Disaggregating Embedding Recommendation Systems with FlexEMR
This work addresses inefficiencies in serving large-scale recommendation systems for industries relying on such models, though it appears incremental as it builds on existing disaggregation concepts.
The paper tackles the challenge of high memory requirements in embedding-based recommendation models by proposing FlexEMR, a system that disaggregates embedding operations from neural network inference to improve resource utilization and reduce costs, with initial results from an early prototype.

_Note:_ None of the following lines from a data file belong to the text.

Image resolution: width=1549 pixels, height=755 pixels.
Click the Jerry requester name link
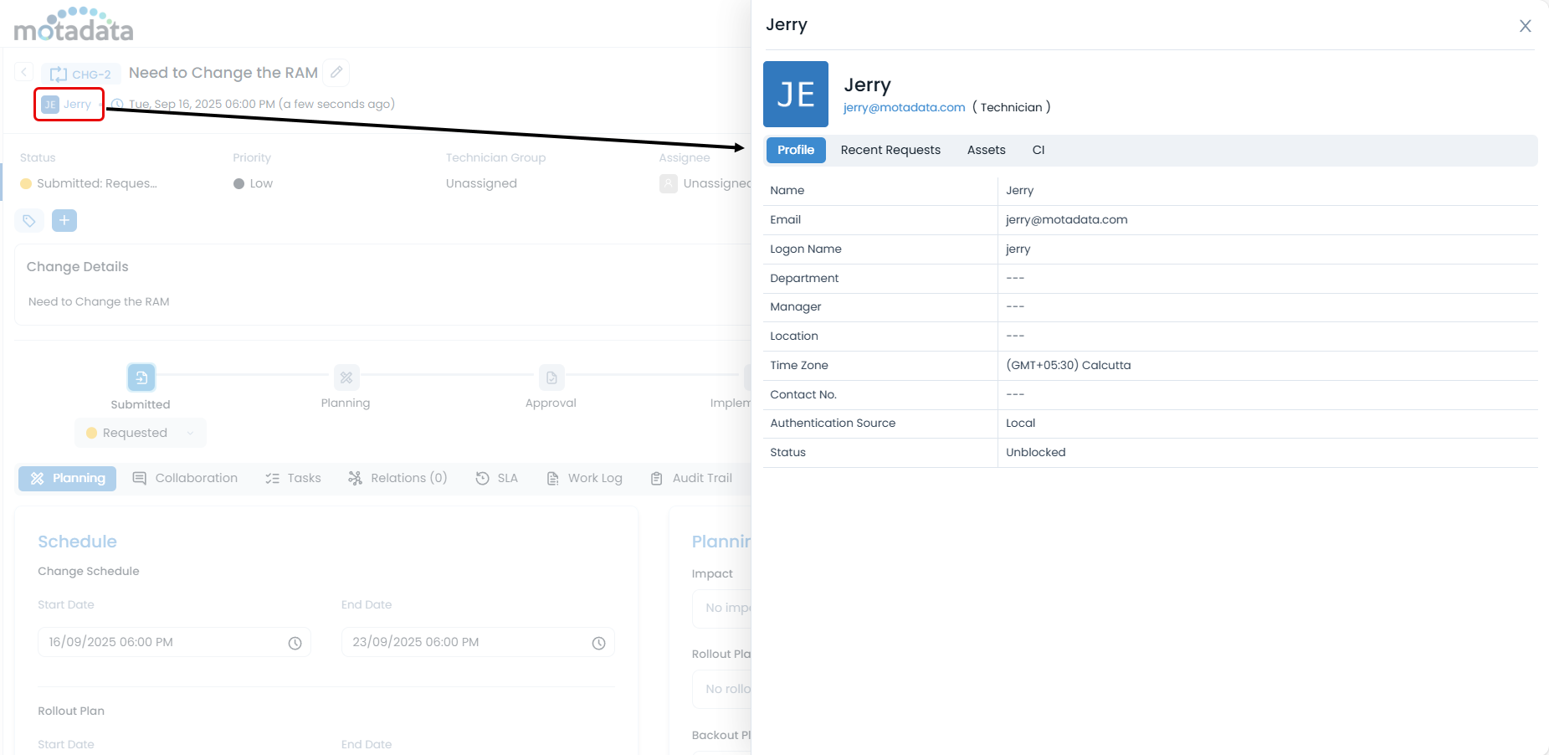point(77,105)
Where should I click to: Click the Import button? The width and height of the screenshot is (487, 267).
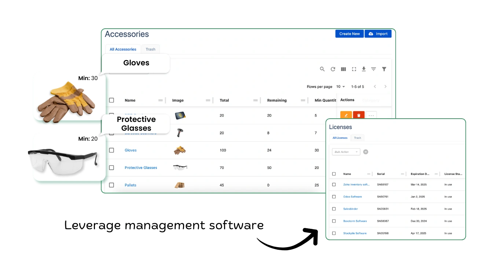(378, 34)
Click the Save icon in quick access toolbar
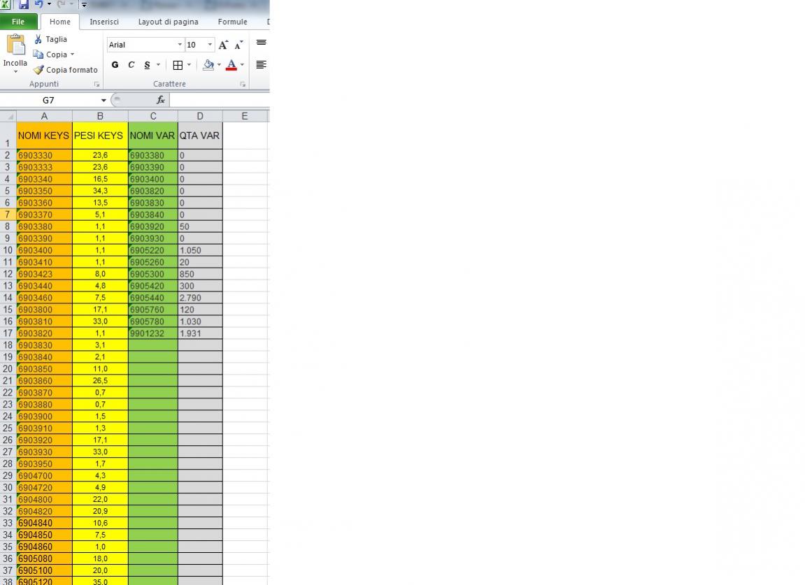This screenshot has height=585, width=805. pos(24,4)
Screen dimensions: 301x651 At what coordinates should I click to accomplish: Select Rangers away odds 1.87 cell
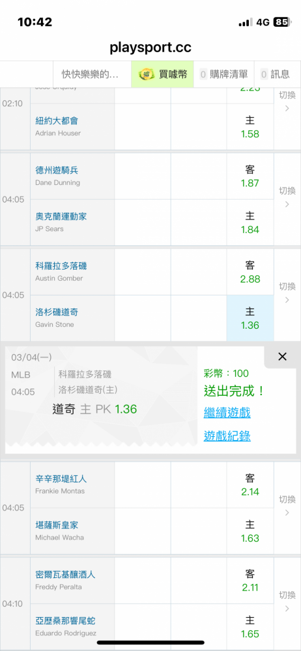tap(250, 176)
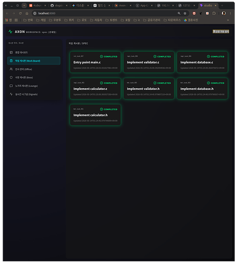Open the Signals activity icon
The height and width of the screenshot is (267, 237).
pos(11,94)
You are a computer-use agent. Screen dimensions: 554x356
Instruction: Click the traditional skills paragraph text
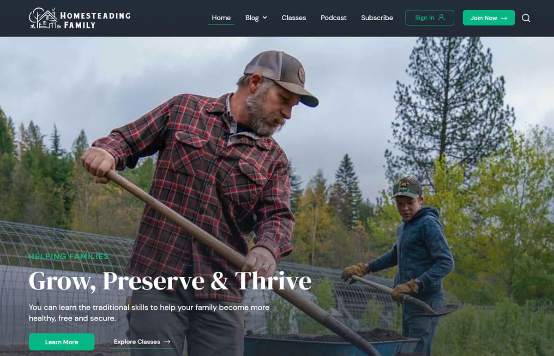point(149,313)
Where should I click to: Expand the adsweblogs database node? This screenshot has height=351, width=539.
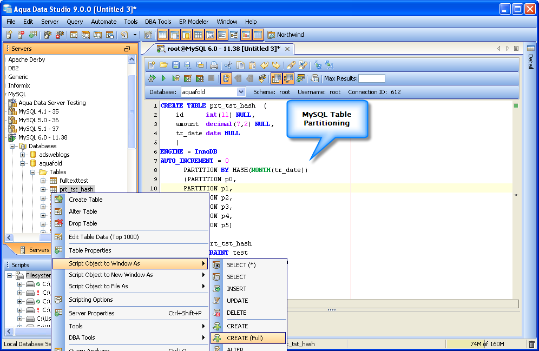point(23,155)
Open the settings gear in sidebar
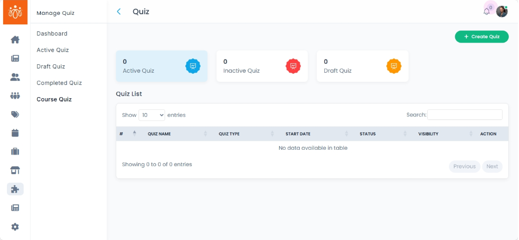 point(15,227)
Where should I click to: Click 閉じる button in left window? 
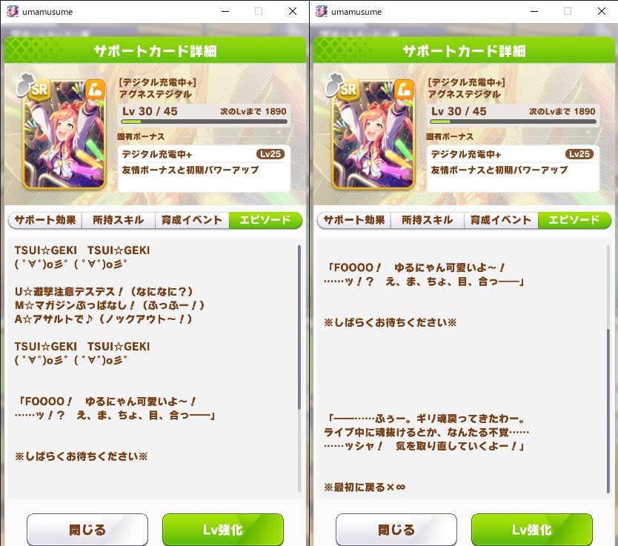[x=87, y=530]
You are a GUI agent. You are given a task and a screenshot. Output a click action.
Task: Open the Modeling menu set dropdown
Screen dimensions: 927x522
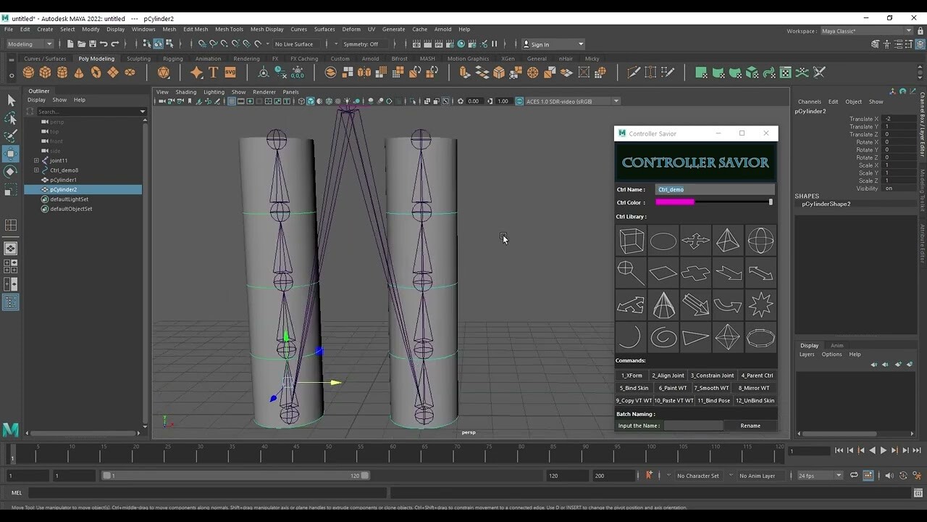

Efficiently serving embedding-based recommendation (EMR) models remains a significant challenge due to their increasingly large memory requirements. Today's practice splits the model across many monolithic servers, where a mix of GPUs, CPUs, and DRAM is provisioned in fixed proportions. This approach leads to suboptimal resource utilization and increased costs. Disaggregating embedding operations from neural network inference is a promising solution but raises novel networking challenges. In this paper, we discuss the design of FlexEMR for optimized EMR disaggregation. FlexEMR proposes two sets of techniques to tackle the networking challenges: Leveraging the temporal and spatial locality of embedding lookups to reduce data movement over the network, and designing an optimized multi-threaded RDMA engine for concurrent lookup subrequests. We outline the design space for each technique and present initial results from our early prototype.